Lt-Col. G.P. Henderson

Lieutenant-Colonel G.P. Henderson
Algonquin Regiment
Royal Highlanders of Canada (The Black Watch)
Henderson

When war broke out medical officers turned him down because he was missing a toe, resulting from exposure in the north country … son of a British Consul in Italy, where he was partially educated, and speaks fluently English, French, and Italian.

(Quoted in Jarymowycz, The History of the Black Watch, Vol. 2, 56)

Gavin Paterson Henderson was born on 2 June 1904 in Livorno, Italy, where his Scottish family had operated a shipping business for three generations. Educated in Italy, Edinburgh and Switzerland, he moved to Canada as a young man, married in Montreal in 1930, and joined The Black Watch. Following overseas duties in the infantry and an anti-tank unit in 1941, he returned to be a senior instructor at RMC.

By early 1942, he was back in the United Kingdom on the general staff of the 2nd Division headquarters. Promoted to lieutenant-colonel in April, he was appointed as a general staff officer for Operations, First Canadian Army.
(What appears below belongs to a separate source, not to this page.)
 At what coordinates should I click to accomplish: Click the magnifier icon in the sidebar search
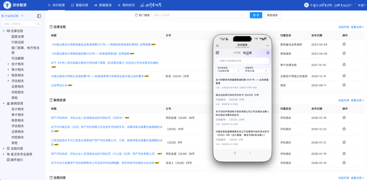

By summer 1943, Henderson was briefly attached to Canadian forces in Sicily on special employment in the Mediterranean theatre before taking over the Algonquin Regiment, recently arrived in England under the temporary command of Major Leo Troy.

Two months later, in October 1943, Henderson rejoined the Black Watch succeeding Lieutenant-Colonel S.S.T. Cantlie, who had been assigned to the general staff with First Canadian Army as liaison officer. Finding Henderson more suited to staff work and Cantlie better fitted in command, they switch roles at the end of January 1944. Within a few months Henderson was promoted to colonel with the civil affairs staff and for a time shortly after D-Day was most senior Canadian civil affairs officer in France. Cantlie landed with the regiment a month later and was killed on 25 July.

Henderson served with civil affairs throughout the Northwest Europe campaign and served as a military governor and deputy director of the military government in occupied Germany. By the end of the war, he had been promoted to brigadier and was awarded with multiple honours including Member of the Order of the British Empire, Officer of the Order of the British Empire, and Commander of the Order of the Orange Nassau with Swords by the Dutch government. He retired from the Canadian Army in 1946 to live in the United Kingdom, divorcing his wife who had served in the Women’s Transport Corps.

He remarried the next year and in the 1950s went to live and work in Kenya. He died in Malindi on 23 September 1979.